Mountain View, California recently held a test at a demonstration ground in West Texas where a Class 8 tractor of a Kodiak self-driving truck towing a trailer ran over a tester that punches the driver’s side front tire during autonomous operation. In the end, the tire blew and the truck came to a stop and that was it. You can watch the full test in the video below.

Don Burnett, founder and CEO of Kodiak Robotics, said in a statement. “We cannot control the risks that trucks will face on the open road, but we can control the trucks’ behavior when a critical situation occurs. By demonstrating that a Kodiak driver can maintain complete control under such duress, we are showing the world how safe this technology is designed to be.” on him “.

The secret behind the success of the test is what the company calls it “retreat” technology. Working in tandem with the Kodiak Driver Fallback would guide the truck to a safe stop in the event of a catastrophic failure, such as a tire blowout.

“There are more than 1,000 gauges that the truck is constantly monitoring multiple times per second. If anything becomes abnormal, if there is any diagnosis that leads to it, the backup system will run and be safely able to safely park the truck on the side of the road, this system can request Remote assistance from our remote operations.” Forbes.com when Fallback was introduced last May.

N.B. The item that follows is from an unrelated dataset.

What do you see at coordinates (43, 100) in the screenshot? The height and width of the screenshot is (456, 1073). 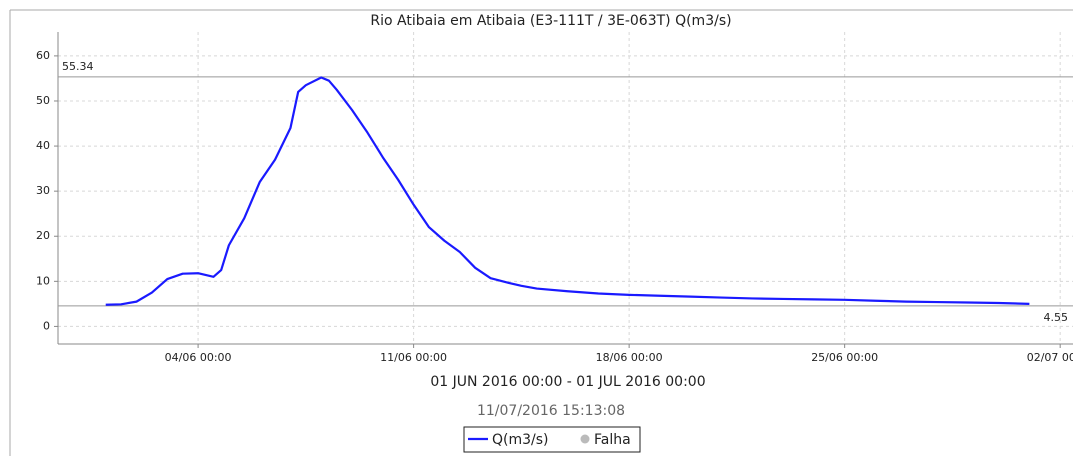 I see `y-tick-label: 50` at bounding box center [43, 100].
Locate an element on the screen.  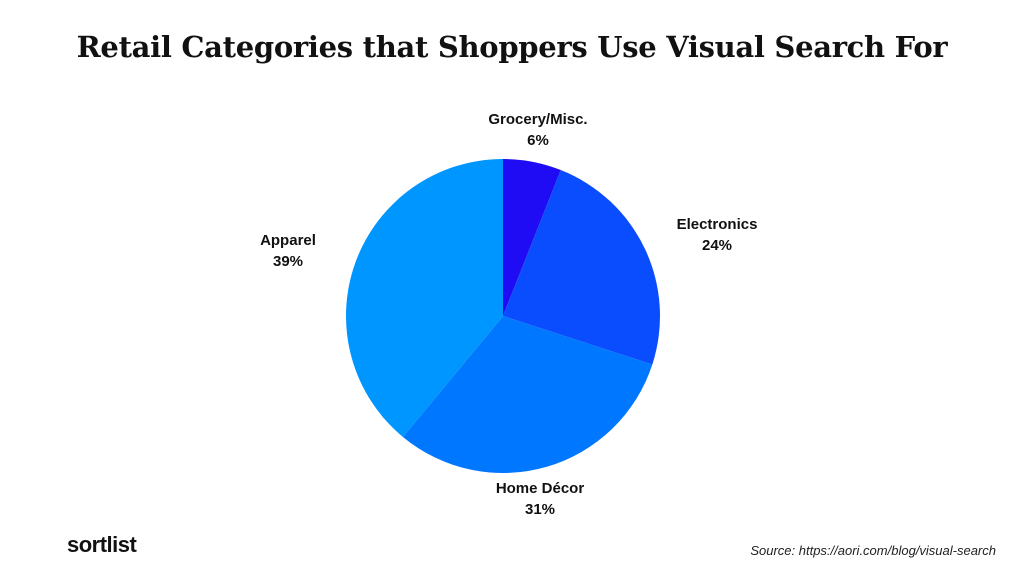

In the case of this tire blowout test, Fallback turned on the hazard lights and parked the truck inside the driveway. If a tire blows out in a real environment, the truck will automatically carry out its backup plan, usually towing it to a safe roadside stop, according to Kodiak.

Founded in 2018, Kodiak is in a period of rapid expansion, expanding its coverage area, especially in the southeastern United States. Since mid-2019, Kodiak has been delivering freight between Dallas, Texas and Houston and between Dallas and San Antonio since 2021.

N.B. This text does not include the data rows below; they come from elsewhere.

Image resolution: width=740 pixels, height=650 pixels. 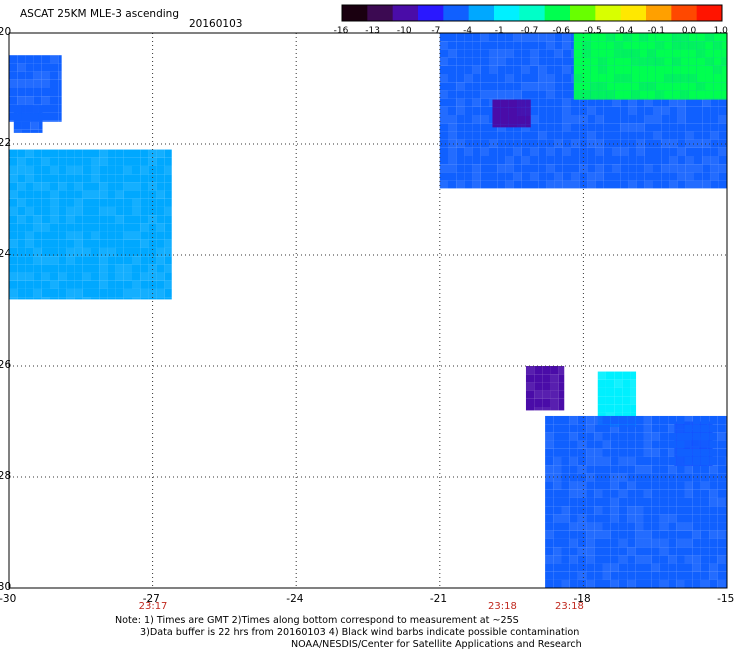 What do you see at coordinates (650, 66) in the screenshot?
I see `swath-ne-green` at bounding box center [650, 66].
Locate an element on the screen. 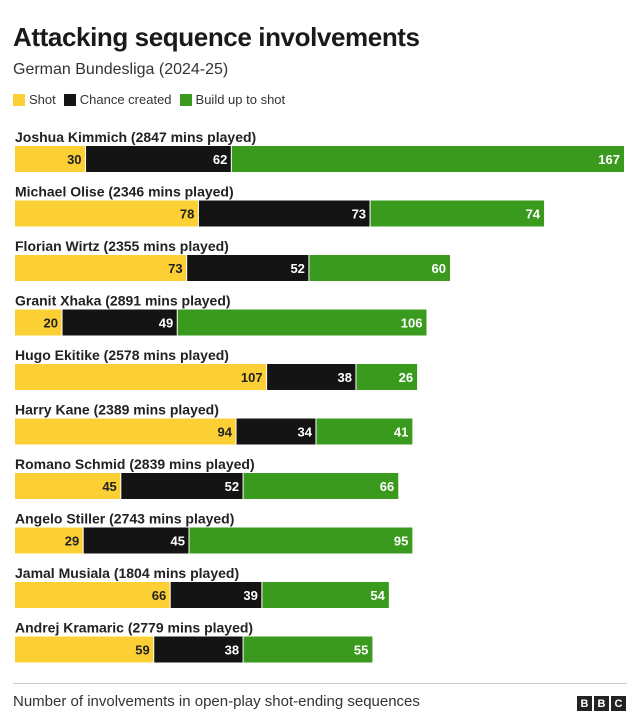 The width and height of the screenshot is (640, 728). legend: Shot Chance created Build up to shot is located at coordinates (153, 100).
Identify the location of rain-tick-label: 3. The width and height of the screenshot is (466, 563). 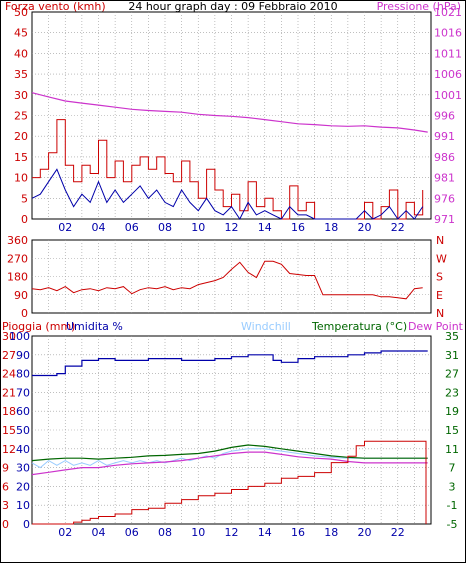
(6, 506).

CEVA Logistics announced last March that it had partnered with Kodiak to independently deliver shipments to Austin, Texas and Oklahoma City from the Dallas-Fort Worth area. In April, Kodiak announced a deal with US Xpress to deliver standalone shipments from Dallas-Fort Worth to Atlanta, Ga.

Just last August, Kodiak and the nation’s largest leading travel hub operator announced a “strategic agreement” to develop services for self-driving trucks at the Pilot and Flying J travel hubs. The first such truck port to be built at a pilot center near Atlanta.

That same month, Kodiak began a three-month pilot program that runs daily from an IKEA furniture distribution center in Baytown, Texas, near Houston, to an IKEA retailer approximately 300 miles away in Frisco, north of Dallas.

While on the highways, Kodiak trucks operate autonomously. The driver is in charge on the shallow streets and when the need arises.